Fundamental Fairness in Juvenile Proceedings Requires Consideration of a Juvenile’s Amenability to Rehabilitation and Treatment in the Juvenile-Justice System

{¶ 94} “[T]he applicable due process standard in juvenile proceedings, as developed by Gault [387 U.S. 1, 87 S.Ct. 1428, 18 L.Ed.2d 527] and Winship [397 U.S. 358, 90 S.Ct. 1068, 25 L.Ed.2d 368] is fundamental fairness.” McKeiver v. Pennsylvania, 403 U.S. 528, 543, 91 S.Ct. 1976, 29 L.Ed.2d 647 (1971) (plurality opinion). As we have recognized, the meaning of fundamental fairness “ ‘can be as opaque as its importance is lofty.’ ” C.S., 115 Ohio St.3d 267, 2007-Ohio-4919, 874 N.E.2d 1177, at ¶ 80, quoting Lassiter v. Durham Cty. Dept. of Social Servs., 452 U.S. 18, 24, 101 S.Ct. 2153, 68 L.Ed.2d 640 (1981). In Kent, the United States Supreme Court emphasized that a juvenile-transfer hearing is a “critically important” proceeding and “must measure up to the essentials of due process and fair treatment.” 383 U.S. at 560, 562, 86 S.Ct. 1045, 16 L.Ed.2d 84; accord Gault at 12, 87 S.Ct. 1428, 18 L.Ed.2d 527, citing Kent at 553.
*519{¶ 95} The majority concludes that Aalim’s mandatory-transfer hearing satisfied the fundamental-fairness standards set forth in Kent because Aalim had a hearing at which his attorney and his mother were present and was given a written decision on transfer. Majority opinion at ¶ 27. The majority opinion thereby reduces the analysis to consideration of only two facts: the youth’s age as a number only and whether there is probable cause to believe that the youth committed the charged crime. Kent did not contemplate that result and did not endorse it as a matter of due process or fairness. Quite the contrary.

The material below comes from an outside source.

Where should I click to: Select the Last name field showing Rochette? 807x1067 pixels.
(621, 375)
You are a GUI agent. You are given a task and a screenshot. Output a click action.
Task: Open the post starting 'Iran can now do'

{¶ 96} In Kent, the juvenile appellant was subject not to mandatory transfer but to a juvenile-court judge’s decision to waive the jurisdiction of the juvenile court. But the effect of these two procedures is the same. Kent, like Aalim, was subject to the exclusive jurisdiction of the juvenile court when he was charged at age 16. Kent was also subject to a waiver of the juvenile court’s jurisdiction under the District of Columbia’s Juvenile Court Act. Under this statutory scheme, the juvenile-court judge could, after conducting a “full investigation,” waive the juvenile court’s jurisdiction and transfer the case to the district (i.e., adult) court for adjudication of an offender at least 16 years old and charged with an offense that, if committed by an adult, would be a felony. Kent at 547-548.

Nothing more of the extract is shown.